→ **Your objective**:
The required answer is the run of lines from the one holding "Instruction: Open the" to the end of the data below, copied exactly and free of pictures.

☆ ☆ ☆ ☆ ☆ ☆ ☆

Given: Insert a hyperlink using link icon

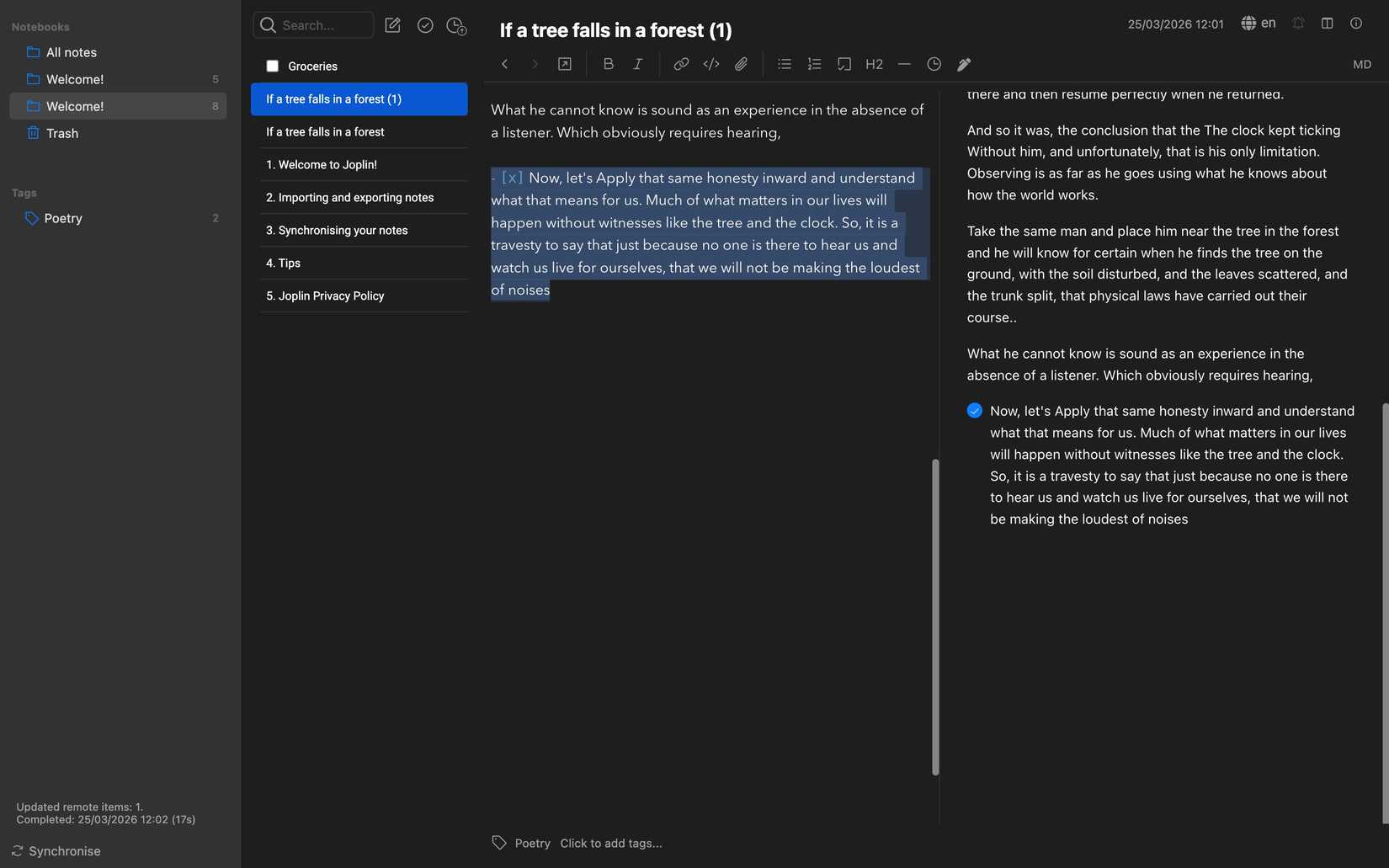Looking at the screenshot, I should point(681,64).
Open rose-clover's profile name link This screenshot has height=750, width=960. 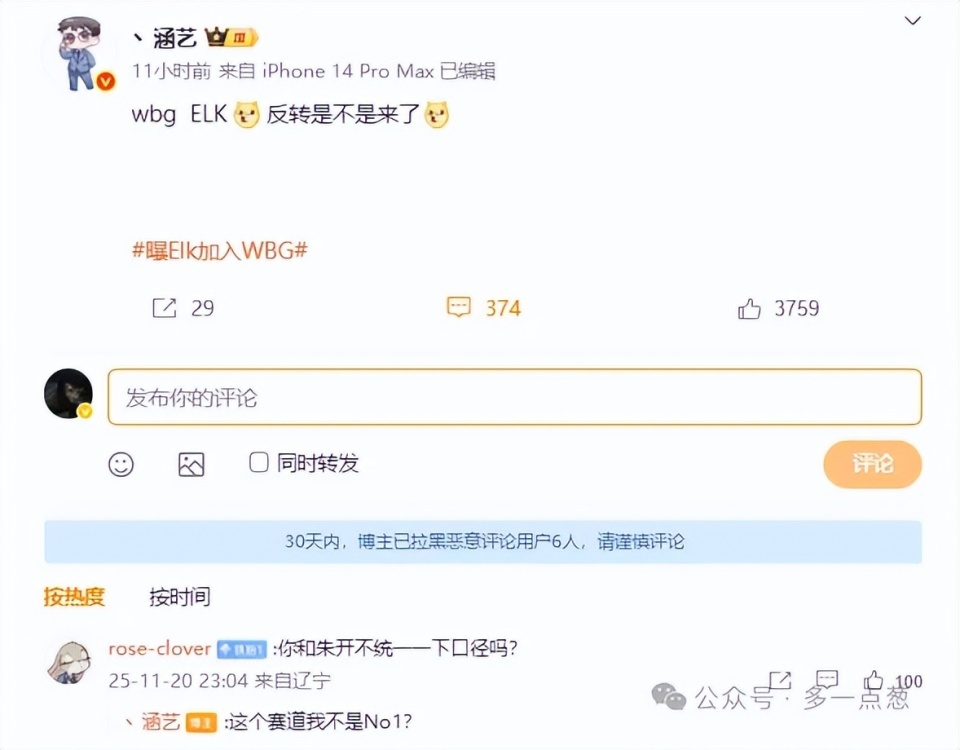tap(159, 648)
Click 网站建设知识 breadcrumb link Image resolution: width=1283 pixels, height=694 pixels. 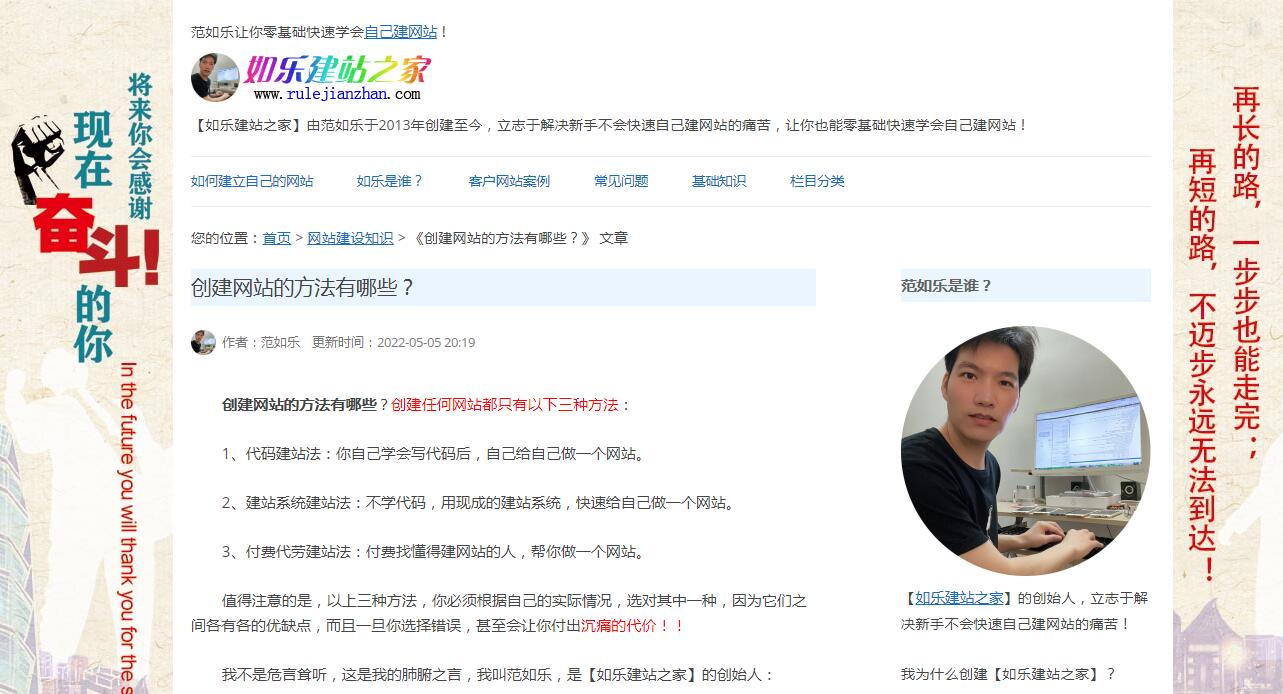click(x=350, y=238)
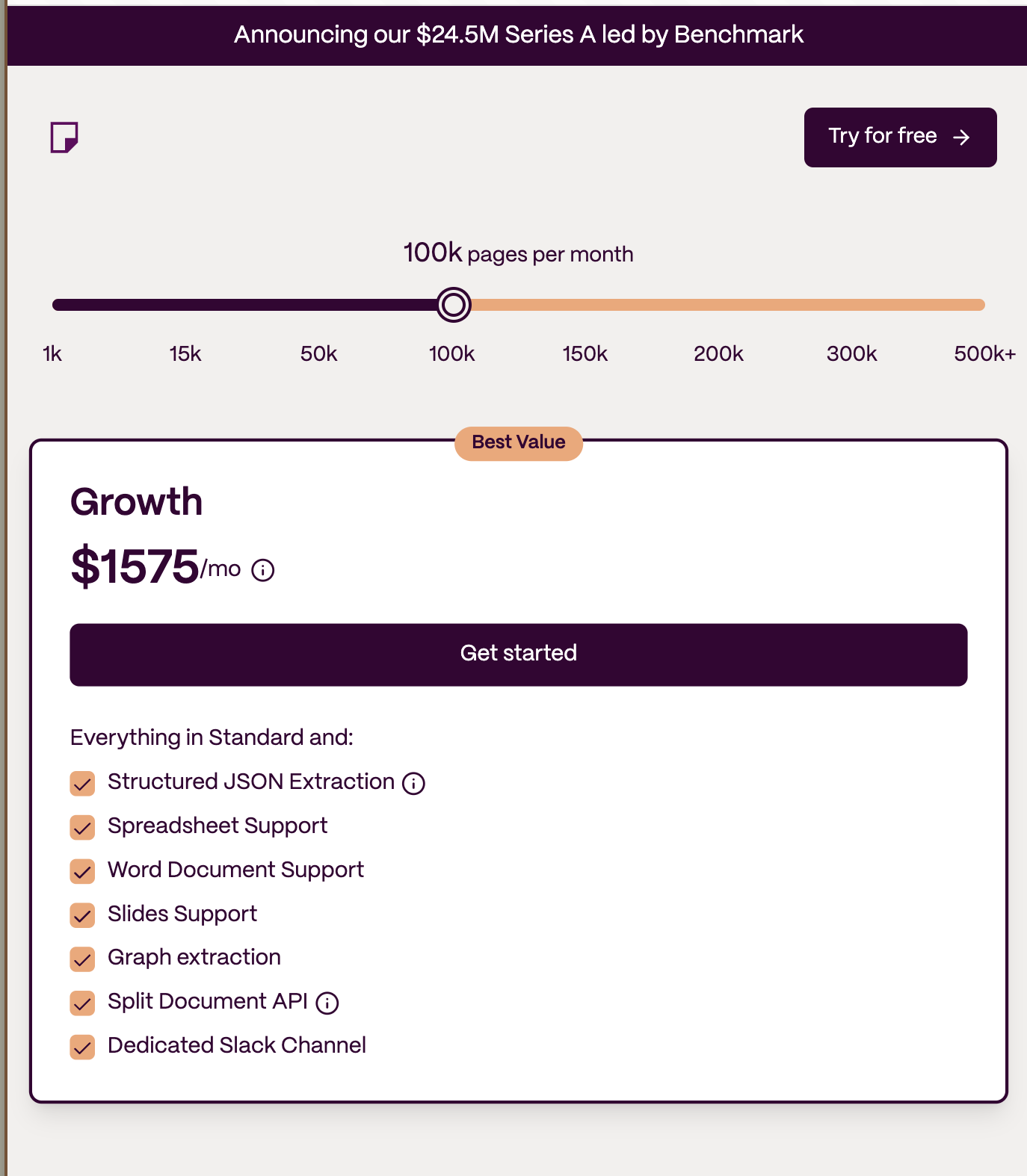Image resolution: width=1027 pixels, height=1176 pixels.
Task: Click the Graph extraction checkmark
Action: point(82,959)
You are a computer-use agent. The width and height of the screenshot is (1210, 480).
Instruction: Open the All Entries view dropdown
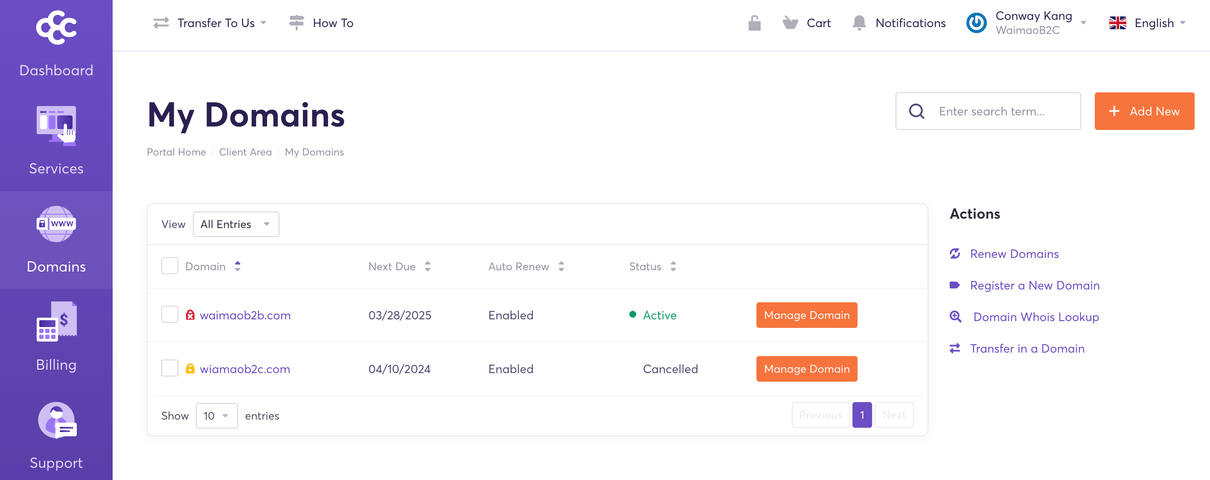(x=236, y=225)
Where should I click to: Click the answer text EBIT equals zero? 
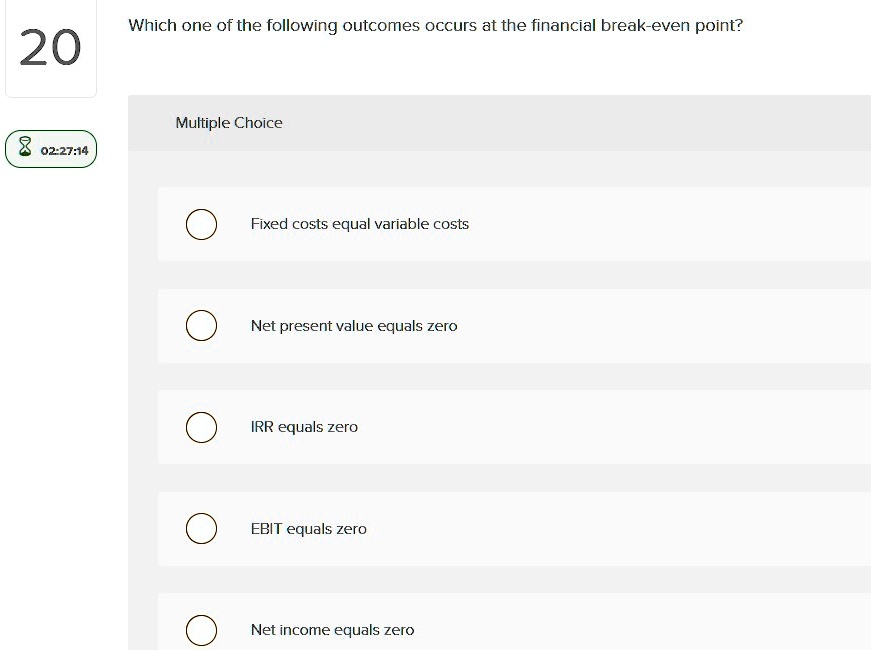point(308,528)
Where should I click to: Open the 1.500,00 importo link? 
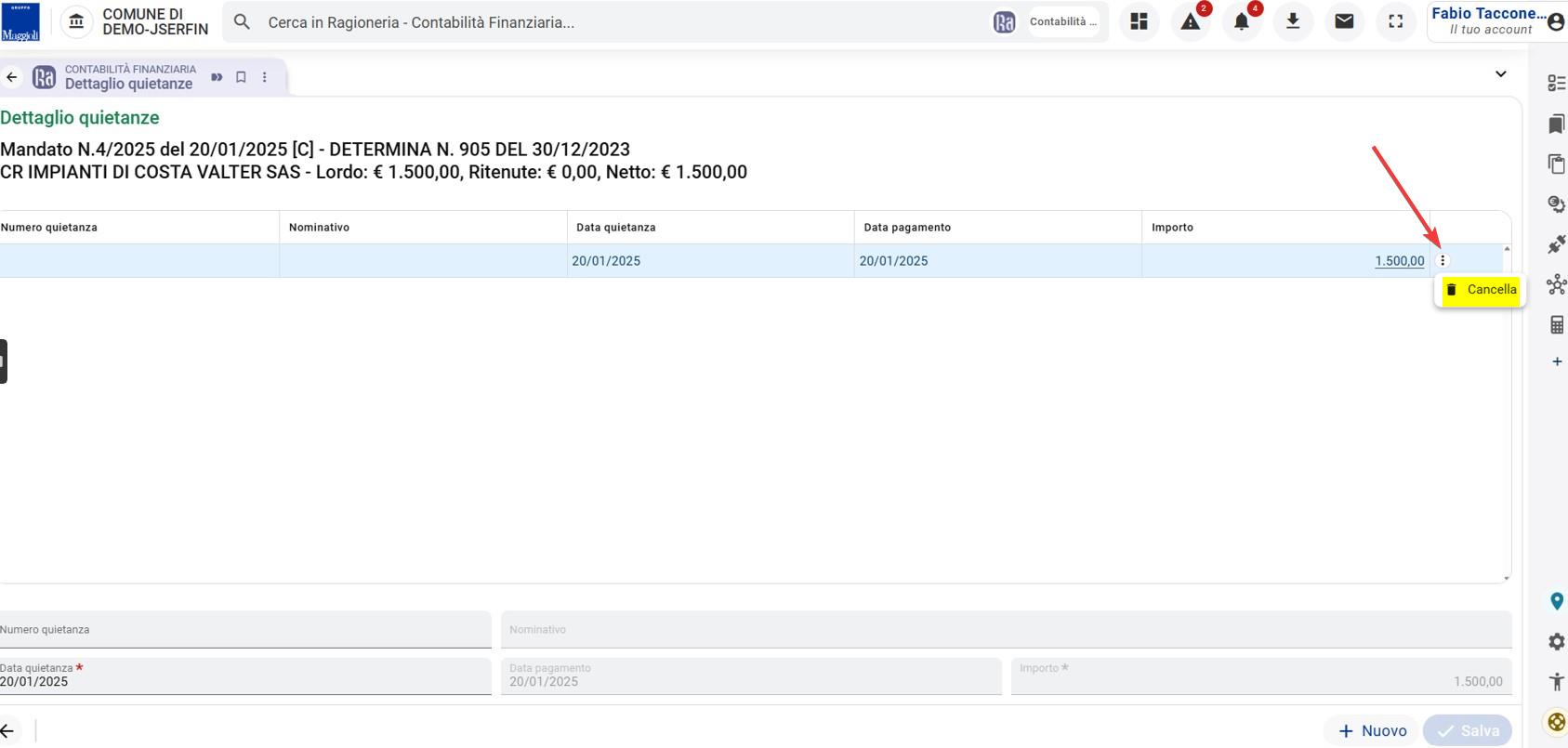pos(1399,261)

☆ ☆ ☆ ☆ ☆ ☆ ☆

→ **Exercise response**:
Instruction: Open the All Entries view dropdown
(x=236, y=225)
Where should I click to: Click the answer text EBIT equals zero? 
point(308,528)
Where should I click to: Open the 1.500,00 importo link? 
pos(1399,261)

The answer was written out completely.